Malam ini Mantra agak sepi. Harits duduk di kursi depan menatap ke arah jalan yang ramai. Di atas mejanya, ada papan catur yang sudah dibuka. Tampaknya tengah terjadi sebuah pertandingan, tetapi masalahnya Harits duduk sendiri. Begitu pikir orang yang melihatnya dengan mata biasa.
Benteng hitam tiba-tiba bergerak dengan sendirinya. Harits tampak berpikir melihat pergerakan lawannya.
"Rupanya bocah ini sudah semakin pintar, heh," ucap Harits.
Hara tersenyum. "Tentu saja. Papan ini seperti medan tempur."
"Masalahnya, dalam permainan ini kau bukan petarung, tapi pemimpin yang mengatur strategi." Harits menutup pergerakan Hara dengan sebuah pion.
"Tak masalah. Aku pintar membaca situasi." Dari sisi lain perdana mentri Hara melesat maju. "Skak!"
Harits menatap datar ke arah papan catur.

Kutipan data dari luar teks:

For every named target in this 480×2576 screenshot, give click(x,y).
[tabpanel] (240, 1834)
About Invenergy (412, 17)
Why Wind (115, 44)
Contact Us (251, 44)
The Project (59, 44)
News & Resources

Ia memakan perdana mentri dengan Raja miliknya. "Seharusnya kau memback up pergerakan perdana mentrimu." Harits mengeluarkan bidak Hara dari arena permainan. "Rencana bunuh diri?"
Hara tampak kesal. "Bodoh! Jika itu aku, akan ku habisi Raja bodoh itu dan pasukannya seorang diri!"
"Kan?" timpal Harits. "Dalam permainan ini tidak bisa digunakan logika bertarungmu yang kuno itu. Semua sudah dirancang agar adil untuk kedua belah kubu."
"Gila?" ucap Melodi yang tiba-tiba datang dan duduk tepat di kursi Hara duduk. Gadis itu menatap papan catur Harits. "Main sendirian? Sini lawan gua."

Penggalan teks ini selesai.